The assessee filed its objection on 19.01.2023 before the Dispute Resolution Panel-1, Delhi against the draft Assessment Order. The direction of DRP was passed on 18.09.2023 whereby, it reiterated its stand taken for AY 2019-20 and 2020-21. Pursuant to the DRP direction, Impugned Order was passed on 30.10.2023 whereby, the total income of the Appellant was determined at Rs. 7,32,81,530/-.
At the outset, the ld. AR brought to our notice that the case of the assessee is squarely covered by Order dated 06.09.2023 in ITA No. 373/Del/2023 and ITA No. 1884/Del/2022. The ld. DR has gone through the grounds in entirety and the order of the Tribunal and argued that the order of the ld. DRP be affirmed.
We find that the issues raised in the present appeal already stands decided by this Tribunal in ITA No. 373/Del/2023 and ITA No. 1884/Del/2022, vide Order dated 06.09.2023, the issue pertaining to the taxability of background screening
5 ITA No. 3880/Del/2023 Hireight Limited services as royalty was decided in favour of the Appellant. The relevant extract of the order is reproduced below:
“12. As regards the impugned receipts being in the nature of royalty, in our considered view, none of the requisites under Article 13(3) of the India-UK DTAA are satisfied so as to qualify such receipts as ‘royalty’. What assessee is providing to the clients in India is merely a report summarizing its findings with respect to the background check undertaken by the assessee which is primarily a factual data and cannot per se qualify as literary or artistic or any other copyrightable work. Such a report cannot be copyrighted as it does not fulfill the requirements enlisted under section 13(1)(a) of the Indian Copyright Act, 1957. Also, none of the rights as mentioned in Section 14(a) of the Indian Copyright Act, 1957 have been rested with the client by the assessee while rendering its services. Income from provision of the services rendered by the assessee cannot be characterized as royalty for use of copyright in the report as the client merely has the right to use the findings in the report for its own internal consumption. The client does not have any rights to publicly display, sell/ distribute, copy, edit, modify or undertake any other commercial exploitation of the said report. It is thus evident that the consideration received by the assessee under the terms of its agreement with its client is purely towards provision of background screening services and does not include any consideration for use or right to use any copyright or a literary, artistic or scientific work, patent, trademark, design, model, plan, secret formula, or process or information. Thus, the impugned receipts of the assessee from its clients in India cannot be regarded as 'Royalties’ under the provisions of Article 13 of the India-UK DTAA. Support may be drawn by the decision of the Hon’ble Supreme Court in the case of Engineering
6 ITA No. 3880/Del/2023 Hireight Limited Analysis Centre of Excellence (P) Ltd. vs. CIT (2021) 125 taxmann.com 42 (SC)/432 ITR 471 (SC).

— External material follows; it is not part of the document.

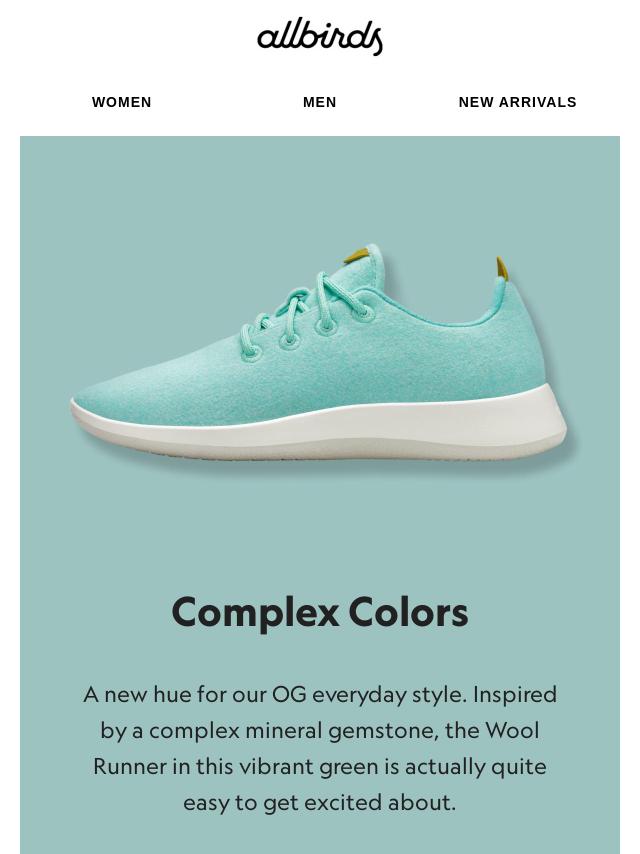Click the line easy to get excited about
The image size is (640, 854).
(319, 803)
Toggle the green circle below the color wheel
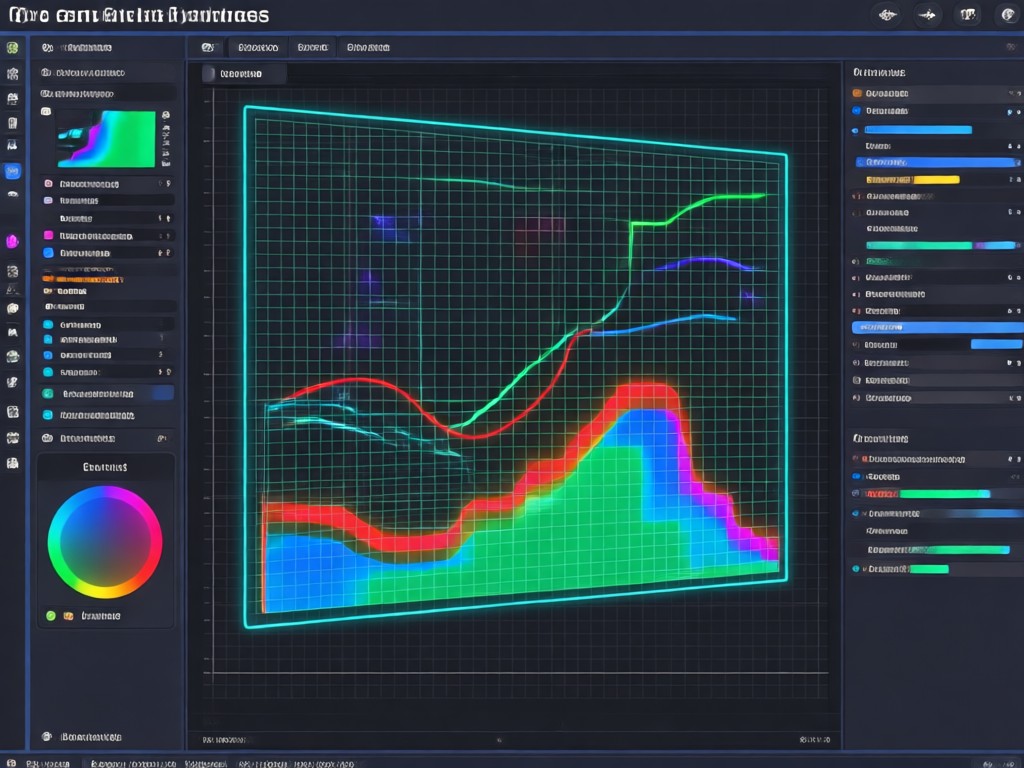Viewport: 1024px width, 768px height. coord(51,616)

Further the assessee does not provide access to any database to its clients but only access to reports requisition by the client in electronic form. Provision of online access of the report to its client is limited to providing access to the specific report providing relevant facts for the concerned candidates captured during the course of validation. Nothing has been brought on record by the Revenue to refute the aforesaid claim of the assessee. In the light of these facts, in our opinion online access to background screening results cannot be construed as providing access to database maintained by the assessee.
It is a fact on record that the information obtained by the assessee from various sources is in the nature of factual data about the prospective candidates proposed to be hired by the clients. In our view this information is not an information which involves imparting of any kind of commercial experience, skill or expertise. The validation report merely contains some personal details of candidates such as educational and professional details which would not amount to imparting of commercial experience etc. What is delivered to the client is validation report assuring its clients about the authenticity of information contained in the report on the basis the information collated in the process of validation. Hence it cannot tantamount to imparting of commercial experience. The screening report which is issued does not involve any transfer of commercial experience to the client or getting the right to use the experience. There is also no transfer of any skill or knowledge of assessee to the customers in the issuance of screening reports, as the client is only given access to findings of the assessee in the form of a report which contains factual information but nowhere the assessee imparts its experience, skill of carrying out background screening services to its client.
7 ITA No. 3880/Del/2023 Hireight Limited It is thus clear that there is no imparting of information concerning industrial, commercial or scientific experience by assessee when it issues the reports to its clients.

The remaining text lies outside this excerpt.